Installing some add-on open source can involve some fairly convoluted command syntax. One in particular I sometimes use is very flexible, and gonzo cryptic.
More practically, I've used bash scripts to generate various sorts of images for specific targets, and there are undoubtedly some add-on GUI tools that can make this stuff easier. Depending on what you're up to, the Apple iMovie stuff can work well, and the Apple iDVD stuff looks to be very close to what you're working on.
All that written, there are ways to burn "coasters" with both the GUI tools and with the command-line tools.
If you have a specific Finder sequence or requirement, details might help sort out what happened. (That could be due to either the volume format created, or something with the video filenames, but I'm not at all sure...)
Currently Being ModeratedJan 24, 2013 6:15 AM (in response to rick722)
If you have the proper video image format then it should make no difference. I've burned video DVD's using images created by iDVD with Finder and have no problem playing them in 'dumb' DVD players.

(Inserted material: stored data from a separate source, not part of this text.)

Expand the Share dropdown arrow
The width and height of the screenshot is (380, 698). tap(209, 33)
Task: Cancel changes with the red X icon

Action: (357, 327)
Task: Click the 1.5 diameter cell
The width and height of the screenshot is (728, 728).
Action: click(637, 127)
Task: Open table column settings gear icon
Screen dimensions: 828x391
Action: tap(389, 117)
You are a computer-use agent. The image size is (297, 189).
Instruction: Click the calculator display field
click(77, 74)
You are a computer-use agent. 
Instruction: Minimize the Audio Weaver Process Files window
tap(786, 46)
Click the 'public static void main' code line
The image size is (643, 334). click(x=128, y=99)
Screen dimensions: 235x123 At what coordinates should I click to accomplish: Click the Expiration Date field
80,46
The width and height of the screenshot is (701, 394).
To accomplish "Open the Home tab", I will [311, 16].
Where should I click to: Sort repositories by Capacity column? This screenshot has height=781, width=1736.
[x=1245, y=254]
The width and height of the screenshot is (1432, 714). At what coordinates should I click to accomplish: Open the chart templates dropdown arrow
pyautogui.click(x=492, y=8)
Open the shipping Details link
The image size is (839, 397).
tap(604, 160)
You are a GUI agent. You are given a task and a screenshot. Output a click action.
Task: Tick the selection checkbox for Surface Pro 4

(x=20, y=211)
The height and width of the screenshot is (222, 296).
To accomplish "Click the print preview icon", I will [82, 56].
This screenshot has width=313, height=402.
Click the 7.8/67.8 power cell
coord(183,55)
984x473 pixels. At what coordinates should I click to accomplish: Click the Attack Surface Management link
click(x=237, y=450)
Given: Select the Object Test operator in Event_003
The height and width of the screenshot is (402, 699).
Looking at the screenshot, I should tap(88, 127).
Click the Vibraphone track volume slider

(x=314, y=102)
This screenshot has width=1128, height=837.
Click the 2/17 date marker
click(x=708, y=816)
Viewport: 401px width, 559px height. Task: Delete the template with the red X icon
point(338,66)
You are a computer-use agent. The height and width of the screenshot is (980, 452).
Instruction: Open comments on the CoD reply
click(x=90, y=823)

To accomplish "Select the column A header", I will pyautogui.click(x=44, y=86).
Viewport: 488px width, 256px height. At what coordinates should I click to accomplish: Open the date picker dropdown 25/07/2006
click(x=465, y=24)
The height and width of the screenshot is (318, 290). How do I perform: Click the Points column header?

As MrHoffman wrote if you supply more detail of what you did, how were the images created how did you burn them, etc. it might help to sort it out.
Currently Being ModeratedJan 24, 2013 4:00 PM (in response to Frank Caggiano)
thank you for the help...
so what i'm doing is i use dvdauthor to author the dvd (audio_ts and video_ts folders) and mkisofs to create the image (dvd.img). if i then follow up with:
hdiutil burn dvd.img
it will burn a dvd that will play in my standalone player. it will also "autoplay" in dvd player on mac. now if i take that same image (dvd.img) and mount it and drag the audio_ts and video_ts folders into a finder window and burn a dvd that way it appears to be ok (meaning the file structure) but it will not play in my standalone player and it will not autoplay in dvd player on mac...
i hope this helps explain it better and thanks for your time,
Currently Being ModeratedJan 24, 2013 6:17 PM (in response to rick722)
As I think about it and look at the iDVD help pages the .img file needs to be burned using Disk Utility not Finder.
You can't manually take the _ts files and burn them. While it looks the same in Finder the format on the DVD is actually different and will not work in a DVD player (as you found out).
There is one catch. If you're burning dual layer DVD's Disk Utility won;t work. In that case the DVD needed to be burned right out of iDVD for the layer break to be put in correctly.
So your choices are to keep using hdiutil or if burning single layer disks using Disk Utility.